[Saved data entries]
================================
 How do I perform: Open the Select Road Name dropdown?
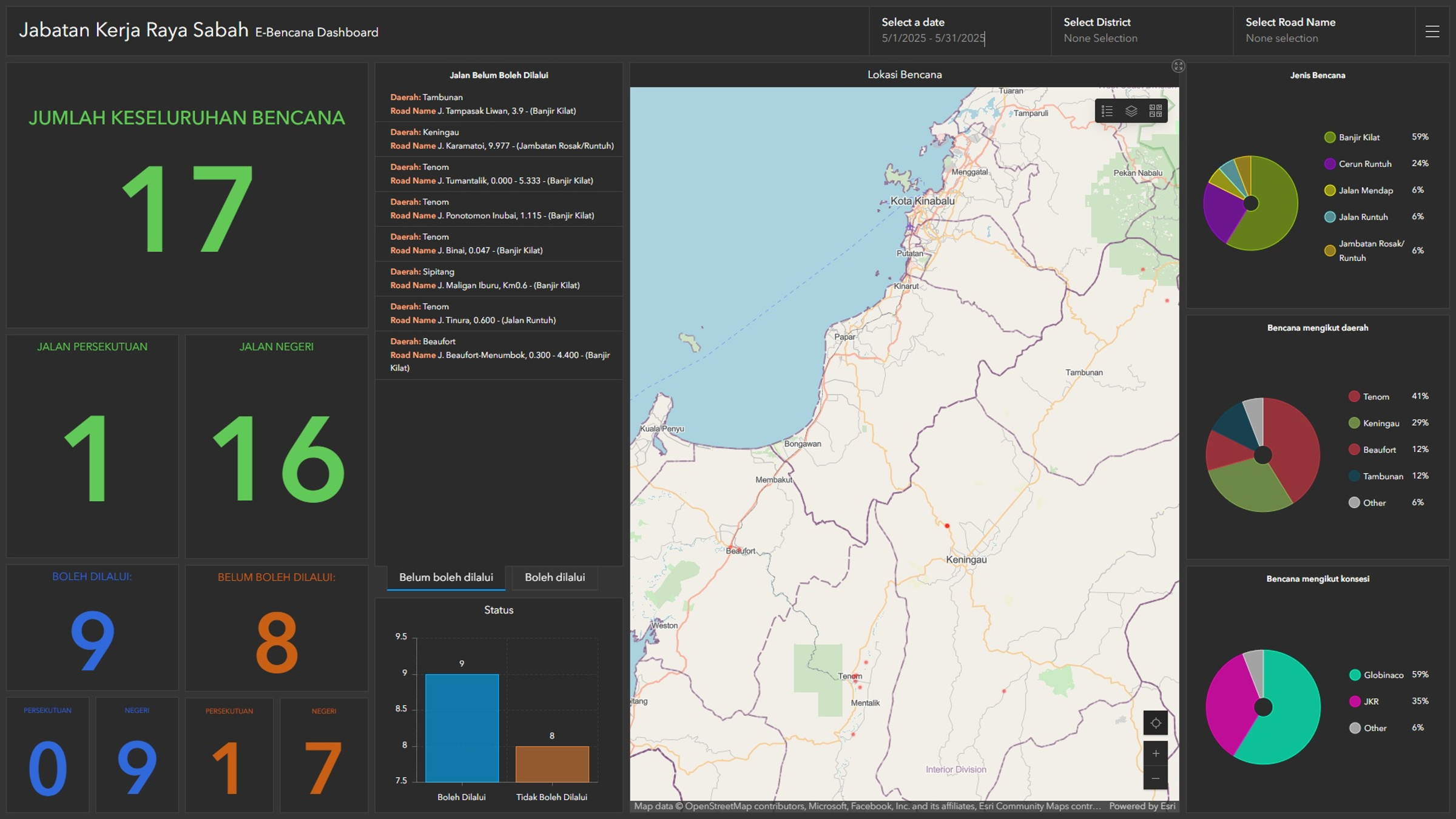1281,38
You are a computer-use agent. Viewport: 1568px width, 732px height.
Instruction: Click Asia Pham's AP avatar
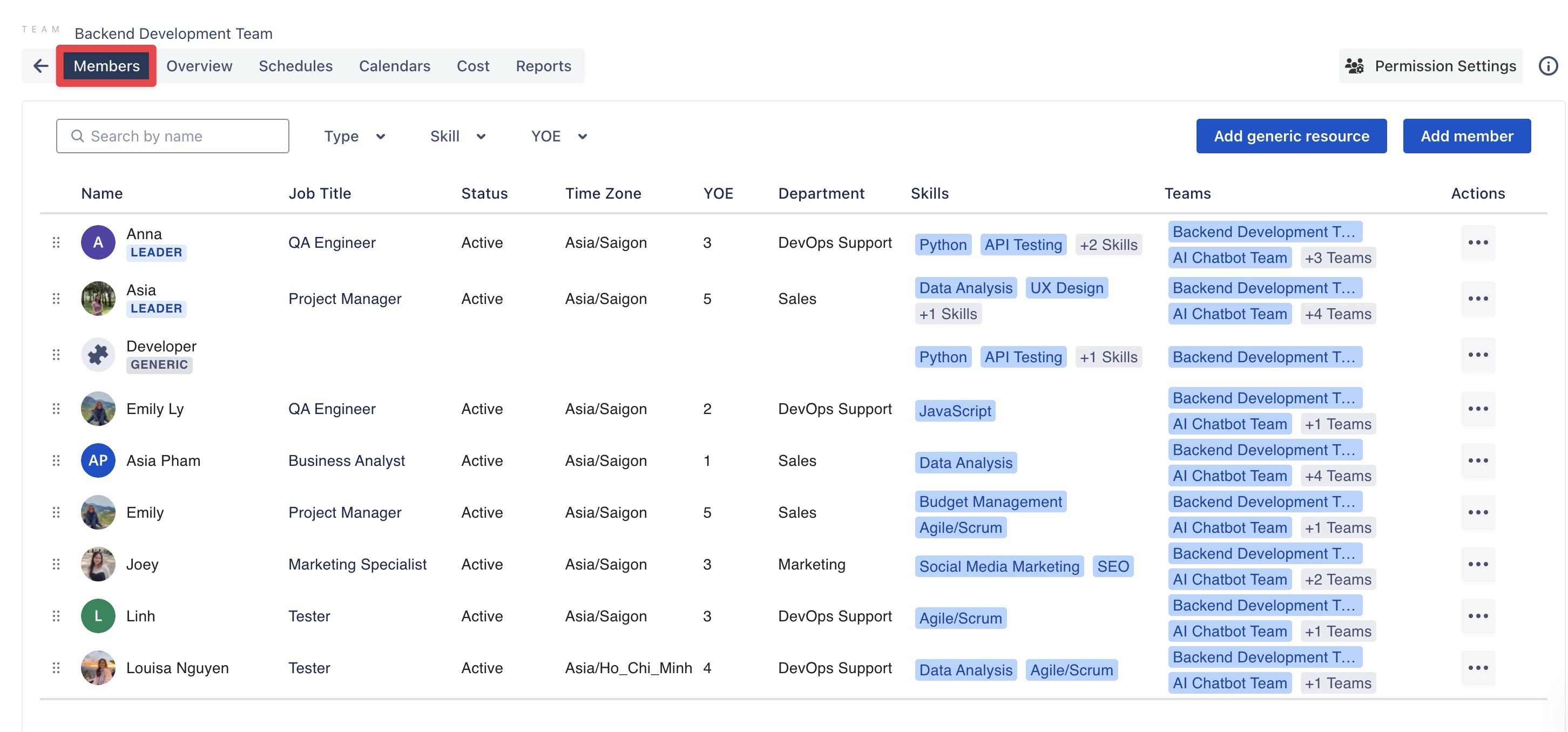98,460
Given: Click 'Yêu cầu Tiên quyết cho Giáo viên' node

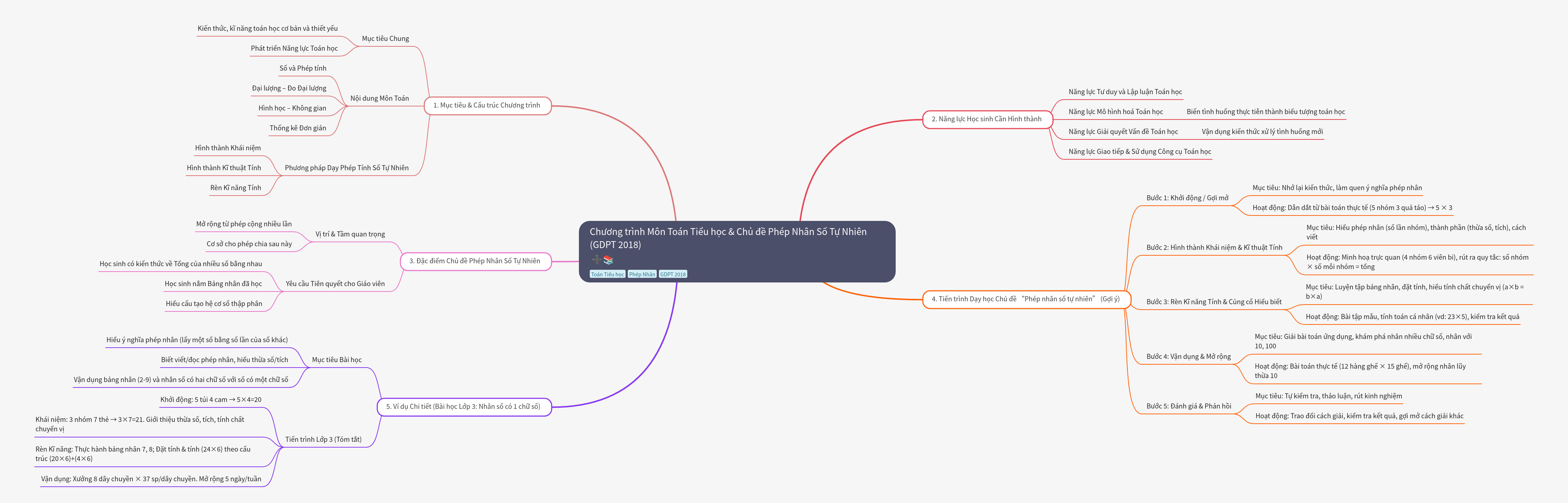Looking at the screenshot, I should pos(335,284).
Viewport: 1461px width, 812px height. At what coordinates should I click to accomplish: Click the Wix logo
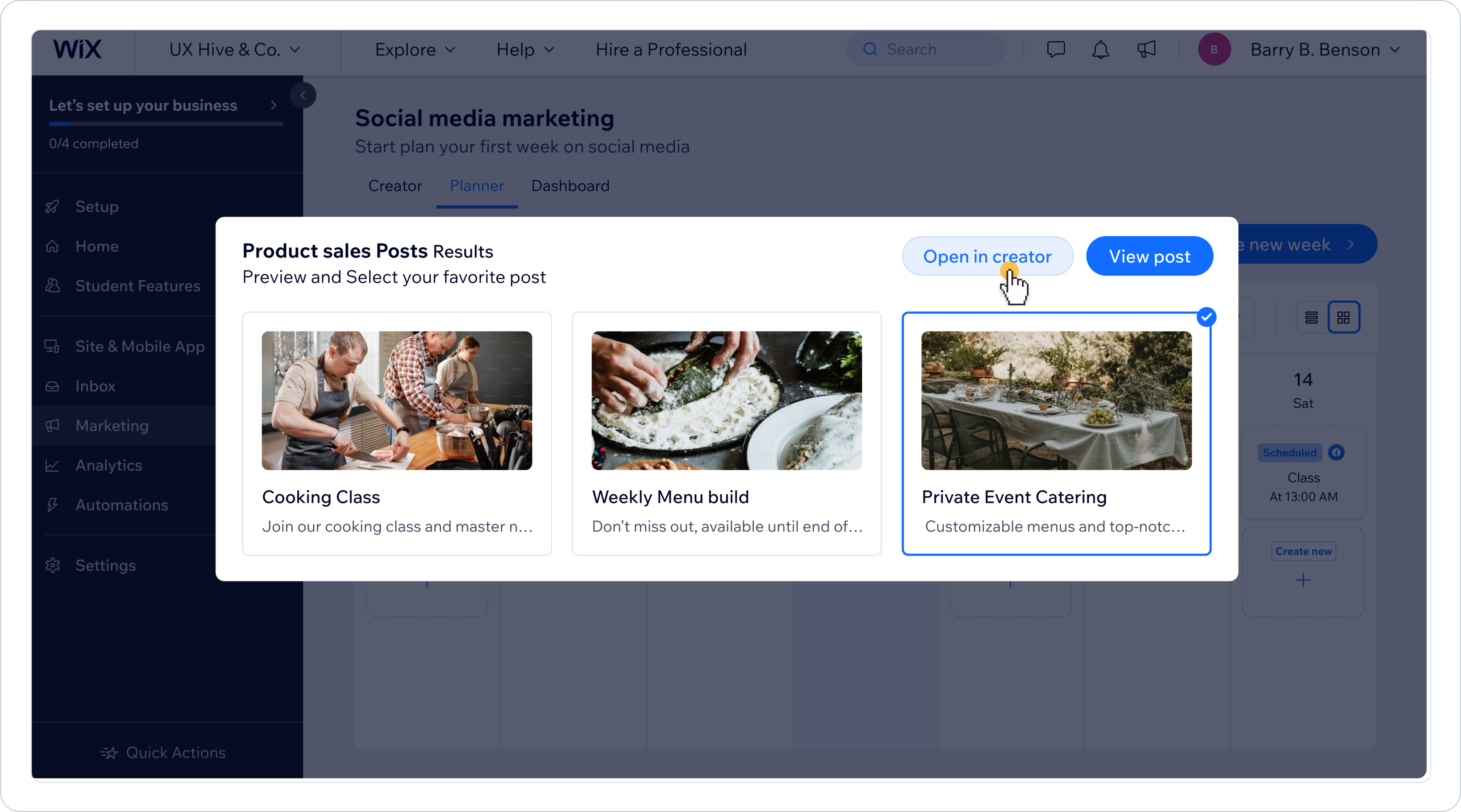click(77, 49)
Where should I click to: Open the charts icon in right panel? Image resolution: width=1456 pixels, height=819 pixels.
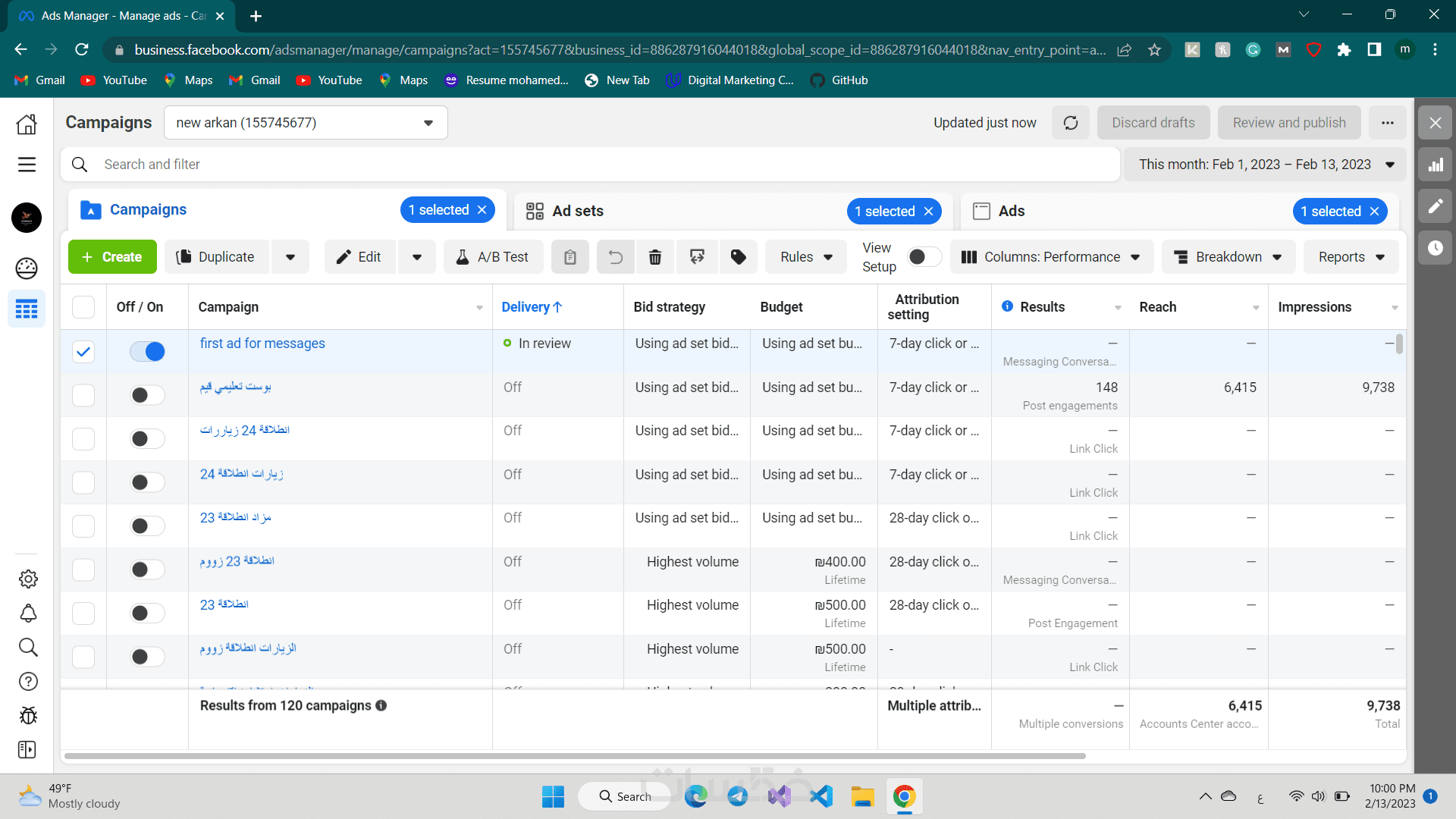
================================
> **Task goal**: A faithful, word-for-word copy of the data is needed; the pictures should not appear in it.

> **Answer box**:
 How do I perform: Open the Select Road Name dropdown?
1281,38
You are a computer-use agent. Viewport: 1568px width, 732px height.
Instruction: Click Asia Pham's AP avatar
98,460
Given: Click 'Yêu cầu Tiên quyết cho Giáo viên' node

Looking at the screenshot, I should pos(335,284).
Viewport: 1461px width, 812px height. At what coordinates should I click to accomplish: Click the Wix logo
click(77, 49)
Where should I click to: Open the charts icon in right panel? Image resolution: width=1456 pixels, height=819 pixels.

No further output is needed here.